The results were similar when the main cross-sectional analyses were repeated using the Defra data as the independent variables (Table 4), with the unadjusted analyses again indicating small associations between higher pollutant levels and worse performance on most cognitive tests. Eight of the 25 adjusted models had FDR-adjusted p values below 0.05, all of which indicated an inverse relationship between pollutant levels and cognitive performance. The largest effect sizes were seen for NOx exposure, for which 1 IQR difference was associated with: 2.92% (95% CI: 1.24, 4.62) higher rate of errors on the pairs matching memory test; 0.58 (95% CI: −0.96, −0.19) lower score on the numeric memory test (possible score range 2 to 12); and 0.21% (95% CI: 0.00, 0.41) slower reaction time. One IQR difference in PM2.5 to 10 was associated with 0.04 (95% CI: 0.02, 0.06) lower score on the reasoning test (possible score range 0 to 13). Three of these models showed evidence of interaction, as detailed in Table 4: for each, the inverse relationship between pollutant level and cognitive performance was strongest in participants in the middle quintile of time spent outdoors.
The follow-up models were also repeated using the Defra data (Supplementary Table S4b). As with the analyses using the centrally-linked pollutant data, all of the FDR-adjusted p values were above 0.05, and there were no interactions between the air pollutant measures and time outdoors in any of the models.
In this large sample of adults from the UK Biobank general population cohort, cross-sectional associations between air pollutant exposure and cognitive performance attenuated towards the null after adjustment for important confounders. Following adjustment, estimated associations were inconsistent in direction and of very small magnitude. The estimates with FDR-adjusted p values below 0.05 indicated that 1 IQR higher air pollutant exposure was associated on average with 0.35% slower reaction time (95% CI: 0.13, 0.57), a 2.92% higher error rate on the pairs matching visuospatial memory test (95% CI: 1.24, 4.62), and numeric memory scores that were 0.58 points lower (95% CI: −0.96, −0.19). There was little evidence that the results varied substantially by self-reported time spent outdoors. Sensitivity analyses showed slightly stronger associations when linkage using an alternative source of air pollutant data took account of participants’ address history. Follow-up analyses of cognitive change scores did not detect any association between pollutant exposure and magnitude of score change; the precision of these results was reduced as a consequence of the smaller sample size, thus decreasing the power to detect small associations reliably. The results of both cross-sectional and follow-up analyses were robust to the potential influence of prevalent neurological disorders and missing covariate data. Overall, this study indicated that the association between air pollution exposure and cognitive performance was at most very weak in this population, particularly when confounding factors were taken into account.

★ ★ ★ ★ ★ ★ ★

* **Work to complete**
Resume the passage on air pollution and cognitive performance in the UK Biobank, starting right after its final sentence.

★ ★ ★ ★ ★ ★ ★

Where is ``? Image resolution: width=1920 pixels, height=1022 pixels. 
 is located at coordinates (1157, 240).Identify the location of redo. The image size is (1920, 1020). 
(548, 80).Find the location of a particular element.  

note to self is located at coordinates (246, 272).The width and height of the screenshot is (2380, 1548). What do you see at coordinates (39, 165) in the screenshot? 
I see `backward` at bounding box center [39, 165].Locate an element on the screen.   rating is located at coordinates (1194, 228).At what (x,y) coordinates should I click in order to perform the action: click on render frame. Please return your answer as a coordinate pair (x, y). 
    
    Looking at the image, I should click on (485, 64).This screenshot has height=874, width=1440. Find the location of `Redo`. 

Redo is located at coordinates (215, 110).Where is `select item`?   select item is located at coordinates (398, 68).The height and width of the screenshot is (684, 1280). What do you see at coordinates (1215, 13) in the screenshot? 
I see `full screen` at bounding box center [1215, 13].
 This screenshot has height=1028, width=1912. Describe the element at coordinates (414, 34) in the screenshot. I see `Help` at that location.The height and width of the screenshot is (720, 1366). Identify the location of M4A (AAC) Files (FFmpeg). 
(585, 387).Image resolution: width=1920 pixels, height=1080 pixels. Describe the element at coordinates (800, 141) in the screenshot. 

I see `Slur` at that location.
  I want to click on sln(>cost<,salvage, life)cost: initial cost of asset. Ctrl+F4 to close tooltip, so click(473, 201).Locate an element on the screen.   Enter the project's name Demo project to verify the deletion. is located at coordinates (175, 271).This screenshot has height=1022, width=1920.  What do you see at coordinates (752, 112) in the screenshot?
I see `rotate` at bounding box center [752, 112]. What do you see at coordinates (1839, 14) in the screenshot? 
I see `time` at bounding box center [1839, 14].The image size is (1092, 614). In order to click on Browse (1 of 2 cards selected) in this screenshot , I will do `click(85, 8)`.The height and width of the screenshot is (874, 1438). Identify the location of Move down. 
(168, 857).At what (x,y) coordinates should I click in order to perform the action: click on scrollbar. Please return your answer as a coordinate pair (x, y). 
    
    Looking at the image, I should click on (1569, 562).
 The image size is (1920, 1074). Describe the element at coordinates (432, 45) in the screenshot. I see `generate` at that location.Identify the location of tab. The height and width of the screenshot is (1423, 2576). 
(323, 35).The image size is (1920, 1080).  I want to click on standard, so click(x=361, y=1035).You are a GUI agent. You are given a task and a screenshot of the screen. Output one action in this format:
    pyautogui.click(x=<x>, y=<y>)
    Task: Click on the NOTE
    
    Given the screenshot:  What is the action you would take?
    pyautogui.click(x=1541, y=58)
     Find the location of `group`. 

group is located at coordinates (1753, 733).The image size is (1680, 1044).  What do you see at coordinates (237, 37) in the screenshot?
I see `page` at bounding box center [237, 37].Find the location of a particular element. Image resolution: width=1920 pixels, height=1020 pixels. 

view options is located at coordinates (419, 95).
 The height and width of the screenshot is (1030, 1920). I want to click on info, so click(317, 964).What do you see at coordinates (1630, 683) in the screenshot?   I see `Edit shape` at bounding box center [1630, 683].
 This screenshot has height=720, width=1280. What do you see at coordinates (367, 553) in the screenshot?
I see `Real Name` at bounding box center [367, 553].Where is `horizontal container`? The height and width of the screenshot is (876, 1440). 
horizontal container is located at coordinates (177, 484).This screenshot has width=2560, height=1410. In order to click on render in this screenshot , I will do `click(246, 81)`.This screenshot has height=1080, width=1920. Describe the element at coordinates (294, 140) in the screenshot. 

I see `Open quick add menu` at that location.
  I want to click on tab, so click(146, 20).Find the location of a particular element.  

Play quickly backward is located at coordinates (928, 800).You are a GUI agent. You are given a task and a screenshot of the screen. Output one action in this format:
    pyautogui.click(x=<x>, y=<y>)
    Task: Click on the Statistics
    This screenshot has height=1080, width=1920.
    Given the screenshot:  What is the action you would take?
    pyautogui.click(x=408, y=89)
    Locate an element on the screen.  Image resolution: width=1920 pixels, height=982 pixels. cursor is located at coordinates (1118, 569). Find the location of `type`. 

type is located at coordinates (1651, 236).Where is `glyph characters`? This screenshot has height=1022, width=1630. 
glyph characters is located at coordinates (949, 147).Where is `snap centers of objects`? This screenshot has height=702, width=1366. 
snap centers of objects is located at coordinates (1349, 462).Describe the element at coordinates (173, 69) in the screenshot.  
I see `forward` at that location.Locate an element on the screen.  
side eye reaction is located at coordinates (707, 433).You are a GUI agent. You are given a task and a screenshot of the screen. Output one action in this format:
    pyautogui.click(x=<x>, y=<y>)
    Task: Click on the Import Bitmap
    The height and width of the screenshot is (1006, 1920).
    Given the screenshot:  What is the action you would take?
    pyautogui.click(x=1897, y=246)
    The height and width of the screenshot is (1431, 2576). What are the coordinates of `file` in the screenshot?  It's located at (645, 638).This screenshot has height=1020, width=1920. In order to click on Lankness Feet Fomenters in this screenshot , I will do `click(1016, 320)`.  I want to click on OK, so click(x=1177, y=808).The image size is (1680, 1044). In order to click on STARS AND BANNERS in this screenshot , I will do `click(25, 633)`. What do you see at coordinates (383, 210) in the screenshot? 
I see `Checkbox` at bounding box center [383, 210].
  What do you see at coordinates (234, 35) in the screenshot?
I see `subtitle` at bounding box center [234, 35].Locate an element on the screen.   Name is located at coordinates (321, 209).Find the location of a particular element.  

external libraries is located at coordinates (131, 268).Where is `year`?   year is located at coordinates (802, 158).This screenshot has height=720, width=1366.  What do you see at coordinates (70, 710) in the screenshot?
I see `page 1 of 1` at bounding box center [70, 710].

★ ★ ★ ★ ★ ★ ★

* **Task response**
The principal strength of this study was the sample size, which for the cross-sectional analyses was at least five-fold larger than similar studies in the literature19,20,21,22,23,24,25,26,27,28, thus allowing associations to be estimated with much greater precision than before. The study also benefited from the availability of multiple pollutant measures and multiple cognitive tests, measured in the same manner for all participants. Important covariates were also measured consistently, and adjusted analyses were planned in a principled way based on graphical analysis of assumed inter-relationships between variables. It was possible to investigate the potentially moderating relationship between neighbourhood pollutant measures and individual-level data regarding time spent outdoors, which had not been addressed in the previous literature.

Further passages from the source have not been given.